§ **SET EXERCISE**
Can you update the data from its first line through the line containing "click(x=55, y=201)" by replacing "list heading" with "list item" and leaving everything else unchanged?

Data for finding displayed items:
┏━━

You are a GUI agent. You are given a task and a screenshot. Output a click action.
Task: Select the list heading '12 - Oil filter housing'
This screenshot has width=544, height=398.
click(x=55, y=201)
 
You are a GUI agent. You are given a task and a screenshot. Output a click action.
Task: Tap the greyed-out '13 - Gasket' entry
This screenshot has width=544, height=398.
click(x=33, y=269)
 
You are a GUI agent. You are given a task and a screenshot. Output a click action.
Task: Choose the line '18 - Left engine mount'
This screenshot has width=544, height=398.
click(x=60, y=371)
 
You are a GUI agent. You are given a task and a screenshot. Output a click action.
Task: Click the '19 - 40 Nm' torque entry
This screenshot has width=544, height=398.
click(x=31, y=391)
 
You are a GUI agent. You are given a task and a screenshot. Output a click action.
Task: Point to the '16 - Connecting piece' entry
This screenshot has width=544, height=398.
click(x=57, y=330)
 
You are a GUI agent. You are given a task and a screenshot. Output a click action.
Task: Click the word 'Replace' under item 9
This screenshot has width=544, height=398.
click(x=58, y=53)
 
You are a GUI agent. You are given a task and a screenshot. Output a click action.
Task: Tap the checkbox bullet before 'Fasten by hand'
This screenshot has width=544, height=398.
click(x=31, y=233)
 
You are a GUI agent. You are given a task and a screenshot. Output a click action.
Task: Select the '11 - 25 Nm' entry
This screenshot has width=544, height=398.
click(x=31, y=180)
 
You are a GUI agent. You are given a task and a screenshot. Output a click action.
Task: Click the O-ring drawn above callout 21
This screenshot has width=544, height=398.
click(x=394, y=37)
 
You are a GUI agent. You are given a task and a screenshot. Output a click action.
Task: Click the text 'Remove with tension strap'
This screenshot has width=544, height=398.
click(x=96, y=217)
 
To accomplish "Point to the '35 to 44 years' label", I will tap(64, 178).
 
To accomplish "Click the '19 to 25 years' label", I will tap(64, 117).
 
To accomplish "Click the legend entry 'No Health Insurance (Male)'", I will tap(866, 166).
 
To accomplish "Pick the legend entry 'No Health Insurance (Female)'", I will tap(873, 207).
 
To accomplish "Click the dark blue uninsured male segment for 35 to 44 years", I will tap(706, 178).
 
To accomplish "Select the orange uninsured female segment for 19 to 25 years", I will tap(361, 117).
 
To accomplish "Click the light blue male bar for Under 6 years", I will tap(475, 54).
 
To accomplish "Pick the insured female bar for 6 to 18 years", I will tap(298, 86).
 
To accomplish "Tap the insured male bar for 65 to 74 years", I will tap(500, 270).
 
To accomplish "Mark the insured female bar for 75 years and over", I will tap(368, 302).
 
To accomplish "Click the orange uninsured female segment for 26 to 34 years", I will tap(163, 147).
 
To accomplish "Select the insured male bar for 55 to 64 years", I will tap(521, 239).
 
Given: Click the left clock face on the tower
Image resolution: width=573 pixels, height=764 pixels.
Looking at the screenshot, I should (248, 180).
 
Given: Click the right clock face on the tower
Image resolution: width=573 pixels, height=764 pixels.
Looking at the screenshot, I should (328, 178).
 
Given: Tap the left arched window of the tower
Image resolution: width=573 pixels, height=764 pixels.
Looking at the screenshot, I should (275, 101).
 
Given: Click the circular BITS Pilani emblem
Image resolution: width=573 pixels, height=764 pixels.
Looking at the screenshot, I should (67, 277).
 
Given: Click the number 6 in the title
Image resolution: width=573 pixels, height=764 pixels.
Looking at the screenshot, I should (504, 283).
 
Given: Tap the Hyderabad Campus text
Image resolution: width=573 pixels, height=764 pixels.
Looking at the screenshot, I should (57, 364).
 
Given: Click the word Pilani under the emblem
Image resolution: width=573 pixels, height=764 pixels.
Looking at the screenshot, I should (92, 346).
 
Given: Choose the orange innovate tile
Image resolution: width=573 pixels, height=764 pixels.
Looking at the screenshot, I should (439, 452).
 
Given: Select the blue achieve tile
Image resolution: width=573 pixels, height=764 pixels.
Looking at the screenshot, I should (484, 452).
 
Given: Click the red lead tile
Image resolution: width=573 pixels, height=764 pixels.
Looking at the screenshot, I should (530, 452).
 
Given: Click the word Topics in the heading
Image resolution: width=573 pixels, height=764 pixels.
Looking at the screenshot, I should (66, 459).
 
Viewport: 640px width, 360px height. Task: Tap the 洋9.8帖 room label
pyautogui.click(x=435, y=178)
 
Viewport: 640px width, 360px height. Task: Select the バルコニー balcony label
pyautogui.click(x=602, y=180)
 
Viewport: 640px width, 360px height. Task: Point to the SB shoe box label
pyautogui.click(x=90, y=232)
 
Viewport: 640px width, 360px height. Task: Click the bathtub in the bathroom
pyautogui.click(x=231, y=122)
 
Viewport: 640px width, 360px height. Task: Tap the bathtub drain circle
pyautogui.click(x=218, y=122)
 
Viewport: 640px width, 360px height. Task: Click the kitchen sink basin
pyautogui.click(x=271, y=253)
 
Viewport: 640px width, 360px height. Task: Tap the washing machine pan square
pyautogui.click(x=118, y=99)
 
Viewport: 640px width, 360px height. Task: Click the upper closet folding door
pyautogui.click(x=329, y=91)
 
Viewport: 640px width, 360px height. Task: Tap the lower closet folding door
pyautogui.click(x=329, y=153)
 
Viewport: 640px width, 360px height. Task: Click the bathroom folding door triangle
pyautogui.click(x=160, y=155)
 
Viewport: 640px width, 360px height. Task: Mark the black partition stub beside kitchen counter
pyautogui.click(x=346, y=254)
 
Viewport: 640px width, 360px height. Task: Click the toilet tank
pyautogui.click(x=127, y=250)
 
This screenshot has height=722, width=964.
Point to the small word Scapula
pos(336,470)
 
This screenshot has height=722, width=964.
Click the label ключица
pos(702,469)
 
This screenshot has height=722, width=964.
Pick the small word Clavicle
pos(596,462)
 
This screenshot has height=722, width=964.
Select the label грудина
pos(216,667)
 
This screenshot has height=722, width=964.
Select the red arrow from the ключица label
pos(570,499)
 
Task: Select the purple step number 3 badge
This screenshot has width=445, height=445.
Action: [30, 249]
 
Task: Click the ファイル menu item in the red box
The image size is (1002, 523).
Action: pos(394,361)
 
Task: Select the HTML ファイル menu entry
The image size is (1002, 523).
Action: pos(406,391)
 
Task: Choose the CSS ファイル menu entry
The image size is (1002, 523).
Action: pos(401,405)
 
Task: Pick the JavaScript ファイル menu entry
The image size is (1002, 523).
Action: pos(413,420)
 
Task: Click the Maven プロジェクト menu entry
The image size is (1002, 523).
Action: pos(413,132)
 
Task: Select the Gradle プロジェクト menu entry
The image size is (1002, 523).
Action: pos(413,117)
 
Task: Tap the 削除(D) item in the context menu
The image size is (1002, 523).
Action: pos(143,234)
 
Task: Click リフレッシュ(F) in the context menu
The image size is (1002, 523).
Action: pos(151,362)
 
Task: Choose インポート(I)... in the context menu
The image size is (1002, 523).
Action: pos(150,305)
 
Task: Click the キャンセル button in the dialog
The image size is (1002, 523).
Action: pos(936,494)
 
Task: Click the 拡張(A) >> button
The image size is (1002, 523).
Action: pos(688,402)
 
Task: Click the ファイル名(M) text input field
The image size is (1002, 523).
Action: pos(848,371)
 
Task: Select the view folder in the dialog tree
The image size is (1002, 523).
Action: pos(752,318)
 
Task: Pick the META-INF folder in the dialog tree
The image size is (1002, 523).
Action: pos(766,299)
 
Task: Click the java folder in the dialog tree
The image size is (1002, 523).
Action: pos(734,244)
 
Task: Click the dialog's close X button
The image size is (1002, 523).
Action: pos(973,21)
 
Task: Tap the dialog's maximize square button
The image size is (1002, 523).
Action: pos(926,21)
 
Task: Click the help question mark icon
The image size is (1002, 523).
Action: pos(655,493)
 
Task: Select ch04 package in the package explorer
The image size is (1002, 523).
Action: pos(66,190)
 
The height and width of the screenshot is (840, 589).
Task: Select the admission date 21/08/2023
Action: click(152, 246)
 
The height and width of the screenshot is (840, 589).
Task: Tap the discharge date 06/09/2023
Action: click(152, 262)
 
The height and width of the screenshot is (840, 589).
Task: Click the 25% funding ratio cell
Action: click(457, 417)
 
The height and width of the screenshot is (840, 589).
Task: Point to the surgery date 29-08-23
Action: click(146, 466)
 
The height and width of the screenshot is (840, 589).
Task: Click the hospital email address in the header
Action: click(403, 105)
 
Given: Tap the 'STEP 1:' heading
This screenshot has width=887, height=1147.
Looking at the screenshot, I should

┗━━

§ **TASK RESULT**
You are a GUI agent. You are given a task and a screenshot. Output a click action.
Task: Select the list item '12 - Oil filter housing'
This screenshot has width=544, height=398.
click(x=55, y=201)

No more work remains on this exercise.